Tu es prêt(e) à passer à l’action ? Commence par notre guide complet pour devenir freelance en 2026 - il couvre toutes les étapes qui viennent après la rupture.
Questions fréquentes
Mon employeur peut-il refuser une rupture conventionnelle ? +
Oui. La rupture conventionnelle repose sur un accord mutuel - l'employeur n'est jamais obligé d'accepter et n'a pas à justifier son refus. Si tu essuies un refus, tu peux envisager le dispositif démission-reconversion (si tu remplis les conditions d'ancienneté) ou retenter après quelques mois en ajustant ton approche.
Puis-je créer ma micro-entreprise pendant mon CDI ? +
Oui, c'est légal sauf si ton contrat contient une clause d'exclusivité. Tu dois cependant respecter ton obligation de loyauté : ne pas concurrencer directement ton employeur, ne pas utiliser ses ressources, et ne pas travailler pour ton activité perso sur ton temps de travail salarié.
L'indemnité de rupture conventionnelle est-elle imposable ? +
Non, dans la majorité des cas. L'indemnité est exonérée d'impôt tant qu'elle ne dépasse pas certains plafonds (le plus élevé entre l'indemnité légale, 50 % du montant perçu, ou le double de la rémunération brute annuelle). Elle est aussi exonérée de cotisations sociales dans la limite de 2 PASS (96 120 € en 2026). Exception : si tu peux faire valoir tes droits à la retraite, l'indemnité est imposable dès le premier euro.
Combien de temps dure la procédure complète ? +
Au minimum 5 à 6 semaines : entretien(s), signature, 15 jours calendaires de rétractation, puis 15 jours ouvrables d'homologation par la DREETS. En pratique, compte 6 à 10 semaines entre la première discussion et la fin effective du contrat.
Vaut-il mieux choisir l'ARE mensuelle ou l'ARCE en capital ? +
L'ARE mensuelle te verse des allocations chaque mois, réduites proportionnellement à tes revenus freelance. L'ARCE te verse une partie de tes droits en capital (en deux fois). L'ARE mensuelle est généralement préférable pour les freelances qui montent en charge progressivement. L'ARCE convient mieux si tu as besoin d'un investissement initial important. On détaille ce comparatif dans notre guide sur le cumul chômage et freelance.

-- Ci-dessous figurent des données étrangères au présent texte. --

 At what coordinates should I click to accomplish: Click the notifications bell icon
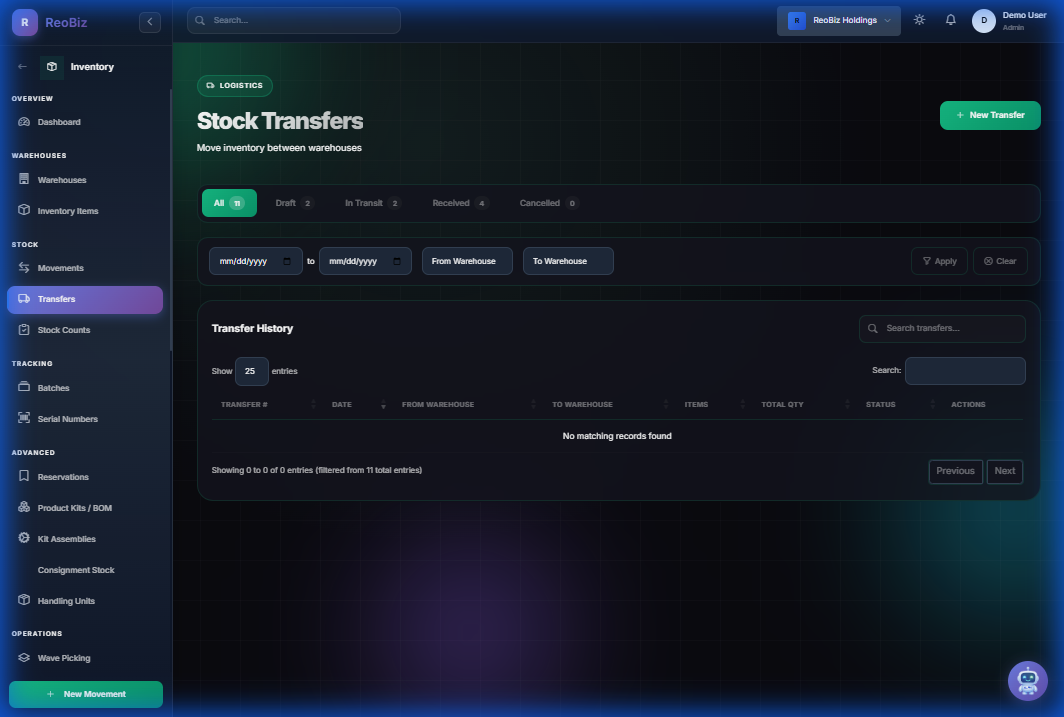click(x=950, y=20)
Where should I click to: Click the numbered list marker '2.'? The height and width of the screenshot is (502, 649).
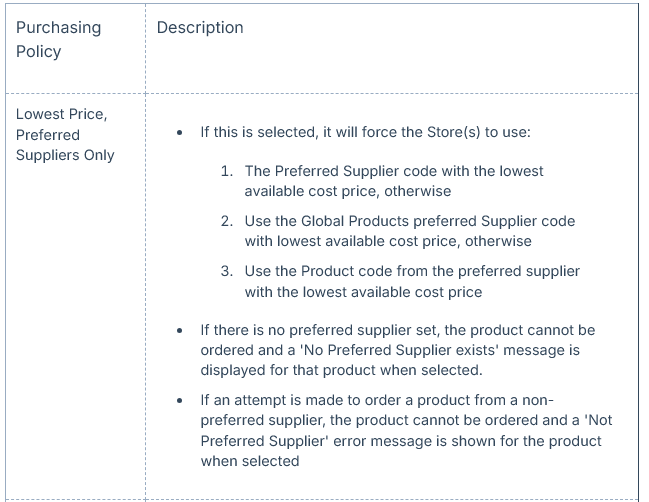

Quelle ancienneté minimum faut-il pour bénéficier d'une indemnité de rupture conventionnelle ? +
Il faut au moins 8 mois d'ancienneté ininterrompue dans l'entreprise pour prétendre à l'indemnité légale de rupture conventionnelle. En dessous de 8 mois, tu peux toujours signer une rupture conventionnelle et ouvrir tes droits ARE, mais l'indemnité sera calculée au prorata de ton temps de présence.
Puis-je me faire assister lors des entretiens de rupture conventionnelle ? +
Oui. Tu peux te faire accompagner par un salarié de l'entreprise (représentant du personnel ou collègue de ton choix). Si l'entreprise n'a pas de représentant du personnel, tu peux faire appel à un conseiller du salarié, dont la liste est disponible auprès de la DREETS ou de la préfecture. Si tu choisis de te faire assister, préviens ton employeur avant l'entretien.